One of the world’s most influential schools of economic thought was founded by the United Nations Economic and Social Council Resolution 106(VI) on February 25, 1948, as the Economic Commission for Latin America (ECLA; in Spanish, Comisión Económica para América Latina, or CEPAL), headquartered in Santiago, Chile. Under the intellectual leadership of Argentine economist Raúl Prebisch, Brazilian economist Celso Furtado, and others, the ECLA offered an analysis of Latin American poverty and underdevelopment radically at odds with the dominant and neoclassical “modernization” theory espoused by most economists in the industrial world. Building on the work of world-systems analysis, the ECLA pioneered an approach to understanding the causes of Latin American poverty commonly called the “dependency school” (dependencia) in which the creation of poverty and economic backwardness, manifested in “underdevelopment,” was interpreted as an active historical process, caused by specific and historically derived international economic and political structures, as conveyed in the phrase, “the development of underdevelopment.” This approach was then appropriated by scholars working in other contexts, especially Asia and Africa, as epitomized in the title of Guyanese historian Walter Rodney’s landmark book How Europe Underdeveloped Africa (1972). Since the 1950s, the theoretical models and policy prescriptions of the ECLA have proven highly influential, sparking heated and ongoing debates among scholars.
From its foundation the ECLA rejected the paradigm proposed in the neoclassical, Keynesian, modernization school, which posited “stages of growth” resulting from the transformation of “traditional” economies into “modern” economies, a perspective epitomized in U.S. economist Walter W. Rostow’s book The Stages of Economic Growth (1960).

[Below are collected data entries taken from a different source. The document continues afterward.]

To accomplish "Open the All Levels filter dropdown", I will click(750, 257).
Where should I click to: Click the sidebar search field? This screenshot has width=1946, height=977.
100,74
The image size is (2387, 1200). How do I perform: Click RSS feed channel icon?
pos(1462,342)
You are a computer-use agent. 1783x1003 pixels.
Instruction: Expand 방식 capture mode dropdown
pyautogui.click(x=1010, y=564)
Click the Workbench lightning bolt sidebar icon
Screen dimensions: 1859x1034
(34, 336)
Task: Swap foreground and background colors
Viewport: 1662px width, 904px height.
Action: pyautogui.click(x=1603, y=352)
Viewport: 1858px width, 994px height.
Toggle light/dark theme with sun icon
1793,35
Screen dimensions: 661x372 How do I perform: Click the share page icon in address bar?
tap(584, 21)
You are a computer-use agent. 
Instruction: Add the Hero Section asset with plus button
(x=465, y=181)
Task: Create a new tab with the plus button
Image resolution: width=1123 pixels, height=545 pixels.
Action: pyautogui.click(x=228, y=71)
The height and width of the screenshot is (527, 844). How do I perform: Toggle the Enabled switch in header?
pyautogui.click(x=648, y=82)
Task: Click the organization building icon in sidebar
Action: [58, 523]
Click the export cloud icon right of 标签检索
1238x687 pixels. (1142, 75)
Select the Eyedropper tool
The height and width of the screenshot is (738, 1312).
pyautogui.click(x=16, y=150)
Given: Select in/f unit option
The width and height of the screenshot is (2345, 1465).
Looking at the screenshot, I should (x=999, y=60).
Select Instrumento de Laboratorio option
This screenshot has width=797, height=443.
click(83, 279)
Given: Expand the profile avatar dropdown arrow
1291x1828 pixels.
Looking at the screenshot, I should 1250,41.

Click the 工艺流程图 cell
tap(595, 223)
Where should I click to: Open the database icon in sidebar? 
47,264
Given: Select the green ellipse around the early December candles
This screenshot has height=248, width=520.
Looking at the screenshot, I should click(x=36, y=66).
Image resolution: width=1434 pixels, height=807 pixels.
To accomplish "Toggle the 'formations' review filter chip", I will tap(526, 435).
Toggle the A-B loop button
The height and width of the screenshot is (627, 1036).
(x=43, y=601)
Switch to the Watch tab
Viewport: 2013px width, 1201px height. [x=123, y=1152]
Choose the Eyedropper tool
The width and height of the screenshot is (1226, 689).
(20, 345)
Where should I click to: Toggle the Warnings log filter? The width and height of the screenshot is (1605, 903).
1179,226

Instead, the model formulated by the ECLA posited a global economy divided into “center” and “periphery,” with the fruits of production actively siphoned or drained from “peripheral” economies based on primary export products (including Latin America) to the “center” (the advanced industrial economies of Europe and the United States). Based on this model, in the 1960s ECLA policy prescriptions centered on the promotion of domestic industries through “import substitution industrialization” (ISI), diversification of production, land reform, more equitable distribution of income and productive resources, debt relief, and increased state intervention to achieve these aims. Key analytic concepts of these years included “dynamic insufficiency,” “dependency,” and “structural heterogeneity.” In the 1970s attention shifted to “styles” or “modalities” of economic growth and national development. The economic crisis of the 1980s generated another shift toward issues of debt adjustment and stabilization, while the 1990s saw heightened emphasis on issues of globalization and “neostructuralism,” in opposition to the “neoliberalism” promoted by the International Monetary Fund and related international financial bodies. In 1984 the United Nations (UN) broadened the mandate of the ECLA to include the Caribbean, and it became the Economic Commission for Latin America and the Caribbean (ECLAC); its Spanish acronym, CEPAL, remained the same. It is one of five UN regional commissions and remained highly influential into the 21st century.
Bibliography:
- Cockroft, James D., André Gunder Frank, and Dale L. Johnson. Dependence and Underdevelopment: Latin America’s Political Economy. Garden City, NY: Anchor Books, 1972;
- Furtado, Celso. Accumulation and Development: The Logic of Industrial Civilization. Oxford, UK: M. Robertson, 1983;
- Raúl Prebisch and Development Strategy. New Delhi: Research and Information System for the NonAligned and Other Developing Countries, 1987.